Below is a plausible explanation that seems to match the graph drawn. Many calculators and software follow the steps listed elow, e.g. my TI-83, WolframAlpha and GeoGebra.
Step 1: interpreting the logarithm of a negative real number.
The logarithm on the reals is not defined when $x \leq 0$, but one does have the principal value of the complex logarithm:
$$ \operatorname{Log}: \mathbb{C}\setminus \{0\} \to \mathbb{C}: z = re^{i\theta} \mapsto \log(r) + i\theta,$$
where $r > 0$ and $\theta \in (-\pi,\pi]$.
In particular, for a real $x < 0$ you have
$$ \operatorname{Log}(x) = \operatorname{Log}(|x|e^{\pi i}) = \log(|x|) + i\pi.$$
Calculators and software that can calculate this complex logarithm, will often default to using this when asked to calculate the logarithm of a negative number.
Step 2: interpreting the absolute value.
While the absolute value $|\;.\,|$ is defined on the real numbers, there is natural extension to the complex numbers: the modulus function
$$|\;.\,|: \mathbb{C} \to \mathbb{R}^+: z = a+bi \mapsto \sqrt{a^2+b^2}.$$
Again, many calculators and software will default to this function when asked to calculate the absolute value of a nonreal number.

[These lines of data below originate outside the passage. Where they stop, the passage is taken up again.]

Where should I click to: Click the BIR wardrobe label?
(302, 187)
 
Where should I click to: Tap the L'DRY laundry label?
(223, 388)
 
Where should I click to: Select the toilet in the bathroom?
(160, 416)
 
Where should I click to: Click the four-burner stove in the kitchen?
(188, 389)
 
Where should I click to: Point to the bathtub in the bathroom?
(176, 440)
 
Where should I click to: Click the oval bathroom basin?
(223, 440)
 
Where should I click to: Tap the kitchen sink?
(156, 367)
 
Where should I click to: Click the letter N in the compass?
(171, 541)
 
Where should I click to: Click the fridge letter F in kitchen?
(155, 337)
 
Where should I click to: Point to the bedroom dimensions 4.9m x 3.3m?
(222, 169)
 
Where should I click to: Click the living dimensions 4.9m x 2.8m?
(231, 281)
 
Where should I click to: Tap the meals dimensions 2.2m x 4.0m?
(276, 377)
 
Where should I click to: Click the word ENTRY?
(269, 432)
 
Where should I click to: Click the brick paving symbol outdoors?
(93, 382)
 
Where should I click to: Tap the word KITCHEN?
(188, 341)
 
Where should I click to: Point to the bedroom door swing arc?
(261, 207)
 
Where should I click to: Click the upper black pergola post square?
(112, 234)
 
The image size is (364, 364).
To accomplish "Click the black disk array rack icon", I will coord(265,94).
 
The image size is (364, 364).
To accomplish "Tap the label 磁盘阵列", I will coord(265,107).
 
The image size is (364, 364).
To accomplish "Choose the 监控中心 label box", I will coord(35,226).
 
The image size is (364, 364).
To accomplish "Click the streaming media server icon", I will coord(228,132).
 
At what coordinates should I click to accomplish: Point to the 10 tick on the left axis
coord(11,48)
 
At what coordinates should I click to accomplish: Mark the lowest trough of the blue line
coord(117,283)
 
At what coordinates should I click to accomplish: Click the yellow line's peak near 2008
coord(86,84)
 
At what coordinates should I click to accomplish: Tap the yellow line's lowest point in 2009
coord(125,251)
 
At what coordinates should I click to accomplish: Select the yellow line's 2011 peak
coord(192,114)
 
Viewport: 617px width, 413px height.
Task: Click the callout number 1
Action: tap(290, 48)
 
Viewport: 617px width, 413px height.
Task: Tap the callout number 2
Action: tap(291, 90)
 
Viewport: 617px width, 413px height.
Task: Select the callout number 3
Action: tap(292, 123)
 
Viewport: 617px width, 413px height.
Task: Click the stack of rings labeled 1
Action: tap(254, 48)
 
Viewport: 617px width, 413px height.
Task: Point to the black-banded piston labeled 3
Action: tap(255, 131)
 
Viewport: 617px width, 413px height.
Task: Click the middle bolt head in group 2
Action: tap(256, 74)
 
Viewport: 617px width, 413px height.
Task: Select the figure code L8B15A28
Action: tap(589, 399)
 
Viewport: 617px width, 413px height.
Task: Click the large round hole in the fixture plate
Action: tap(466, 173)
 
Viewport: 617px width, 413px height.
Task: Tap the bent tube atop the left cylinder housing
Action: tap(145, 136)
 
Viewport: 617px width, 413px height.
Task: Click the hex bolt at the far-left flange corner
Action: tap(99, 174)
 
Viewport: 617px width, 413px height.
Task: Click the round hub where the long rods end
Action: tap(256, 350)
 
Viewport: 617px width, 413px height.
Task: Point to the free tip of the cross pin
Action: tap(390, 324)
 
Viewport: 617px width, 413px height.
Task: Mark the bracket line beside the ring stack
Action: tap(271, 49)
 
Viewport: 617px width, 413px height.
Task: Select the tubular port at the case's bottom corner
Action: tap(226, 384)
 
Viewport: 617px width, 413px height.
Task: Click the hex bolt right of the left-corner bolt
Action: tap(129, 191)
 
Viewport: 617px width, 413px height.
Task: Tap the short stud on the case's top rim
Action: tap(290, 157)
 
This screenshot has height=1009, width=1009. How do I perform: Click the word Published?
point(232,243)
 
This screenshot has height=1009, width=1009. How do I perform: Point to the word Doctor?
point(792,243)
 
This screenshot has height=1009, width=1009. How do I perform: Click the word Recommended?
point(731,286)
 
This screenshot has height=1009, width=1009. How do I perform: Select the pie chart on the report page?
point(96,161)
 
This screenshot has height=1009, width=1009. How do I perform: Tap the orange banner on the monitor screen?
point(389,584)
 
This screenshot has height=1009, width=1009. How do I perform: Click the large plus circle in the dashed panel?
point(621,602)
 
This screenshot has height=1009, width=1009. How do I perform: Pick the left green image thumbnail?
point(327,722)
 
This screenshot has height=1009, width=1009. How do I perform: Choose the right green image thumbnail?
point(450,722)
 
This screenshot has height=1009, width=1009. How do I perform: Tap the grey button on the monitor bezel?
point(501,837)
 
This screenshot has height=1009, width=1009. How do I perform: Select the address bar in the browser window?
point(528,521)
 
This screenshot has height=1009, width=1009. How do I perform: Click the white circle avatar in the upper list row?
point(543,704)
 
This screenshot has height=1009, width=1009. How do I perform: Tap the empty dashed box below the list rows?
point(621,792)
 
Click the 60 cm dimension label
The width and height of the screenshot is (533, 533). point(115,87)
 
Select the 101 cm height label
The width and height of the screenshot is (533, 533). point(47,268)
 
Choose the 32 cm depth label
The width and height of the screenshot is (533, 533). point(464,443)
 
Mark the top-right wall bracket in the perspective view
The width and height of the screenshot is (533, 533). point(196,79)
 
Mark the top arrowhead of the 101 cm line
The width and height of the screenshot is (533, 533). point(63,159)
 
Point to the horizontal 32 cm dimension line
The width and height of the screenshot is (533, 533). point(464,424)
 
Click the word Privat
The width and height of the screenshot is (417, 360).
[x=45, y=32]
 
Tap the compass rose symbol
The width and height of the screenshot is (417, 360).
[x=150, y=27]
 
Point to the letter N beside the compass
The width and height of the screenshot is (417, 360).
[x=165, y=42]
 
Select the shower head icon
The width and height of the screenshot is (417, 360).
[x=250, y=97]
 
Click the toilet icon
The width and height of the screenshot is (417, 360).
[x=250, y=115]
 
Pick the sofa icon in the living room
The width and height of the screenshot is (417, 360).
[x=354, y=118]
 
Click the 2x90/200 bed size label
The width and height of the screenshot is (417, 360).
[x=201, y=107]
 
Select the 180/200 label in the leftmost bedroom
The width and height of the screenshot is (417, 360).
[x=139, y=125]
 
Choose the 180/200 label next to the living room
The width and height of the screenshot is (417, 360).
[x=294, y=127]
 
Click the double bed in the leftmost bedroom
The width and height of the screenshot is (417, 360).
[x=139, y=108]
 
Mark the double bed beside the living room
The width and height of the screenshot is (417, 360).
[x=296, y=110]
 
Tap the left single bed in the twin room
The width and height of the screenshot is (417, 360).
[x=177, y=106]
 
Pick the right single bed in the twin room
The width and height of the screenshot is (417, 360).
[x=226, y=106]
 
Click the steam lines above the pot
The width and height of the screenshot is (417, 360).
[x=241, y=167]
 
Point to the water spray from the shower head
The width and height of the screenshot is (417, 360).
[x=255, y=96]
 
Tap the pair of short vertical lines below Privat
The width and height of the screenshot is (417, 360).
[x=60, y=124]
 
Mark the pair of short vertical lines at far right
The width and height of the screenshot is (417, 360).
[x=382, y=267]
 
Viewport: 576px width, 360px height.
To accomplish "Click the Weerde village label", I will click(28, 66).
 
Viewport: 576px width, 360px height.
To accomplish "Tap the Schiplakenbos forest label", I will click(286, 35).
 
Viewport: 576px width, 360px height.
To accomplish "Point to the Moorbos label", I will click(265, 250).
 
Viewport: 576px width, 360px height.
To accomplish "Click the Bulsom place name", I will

In the case of $\operatorname{Log}(x)$ with $x < 0$ a real number, we have:
$$|\operatorname{Log}(x)| = |\log(|x|) + i\pi| = \sqrt{\log(|x|)^2 + \pi^2}.$$
Result:
The function $$f: (0,+\infty) \to \mathbb{R}: x \mapsto e^x |\log (x)|$$
gets extended to the function
$$f: \mathbb{R}\setminus \{0\} \to \mathbb{R}: x \mapsto \left\{\begin{array}
{ll}
e^x |\log (x)| &\text{ if } x > 0\\
e^x \sqrt{\log(|x|)^2 + \pi^2} &\text{ if } x < 0
\end{array}\right.,$$
which is what you get on your graphing app.